* Jobs *
(1) Reproduce the passage about Siri the elephant word for word, starting at "This is the" and ending at "around for comment.".
(2) According to the passage about Siri the elephant, where was Siri transferred after being separated from David Gucwa?

* Source *
And, on the other side, from the very beginning, people like that zoo director: “Raboy disassociated his facility (from all information about Siri); he made it clear that the Burnet Park Zoo neither encouraged nor supported the graphic explorations.” Ah, but after “the public’s response made it clear that the work might be of some value after all . . . Onondaga County, New York--the county that employed David Raboy, operated the Syracuse Zoo and owned Siri the elephant--prepared to sue David Gucwa for ownership of the elephant art.”

This is the love story of two men and an elephant. Very early in the story, David Gucwa was separated from Siri: The elephant was transferred to a zoo in Buffalo, and Gucwa himself was laid off--denied access to his 8,000-pound friend. But by then, Gucwa, the elephant handler, and James Ehmann, the reporter, had formed their alliance. They still had the drawings, and they decided--on what was almost a hit-or-miss basis--to send them around for comment.

“To Whom It May Concern” was what they named one of Siri’s most effective drawings of pebble-on-concrete. And Ehmann, gropingly eloquent in his effort to grasp what he and Gucwa had got hold of, speculates, “Even as man shoots radio signals and probes, carrying gold-etched images, into deep space for the edification of whomever might stumble across them, perhaps, in the floor drawings, the elephant was purposefully exposing her intelligence, her imagination, to whomever might care to take note. Viewed in such light, the title we offer becomes as personal a communication for the reader as it is for me, and as it was for David Gucwa. Anyone who had read this far is, like Gucwa, to whom it may concern.”

* Data extract *
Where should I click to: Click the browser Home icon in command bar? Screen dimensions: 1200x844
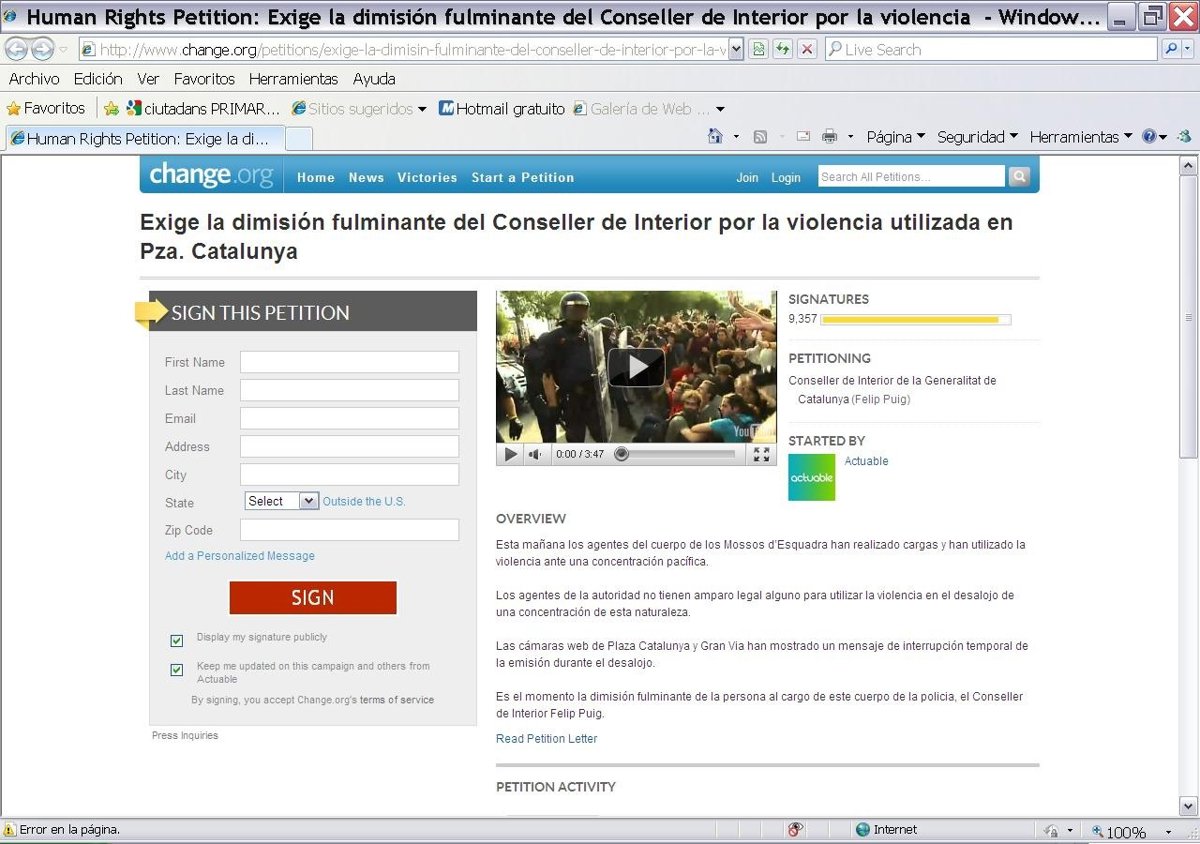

* Written responses *
(1)
This is the love story of two men and an elephant. Very early in the story, David Gucwa was separated from Siri: The elephant was transferred to a zoo in Buffalo, and Gucwa himself was laid off--denied access to his 8,000-pound friend. But by then, Gucwa, the elephant handler, and James Ehmann, the reporter, had formed their alliance. They still had the drawings, and they decided--on what was almost a hit-or-miss basis--to send them around for comment.

(2) To a zoo in Buffalo.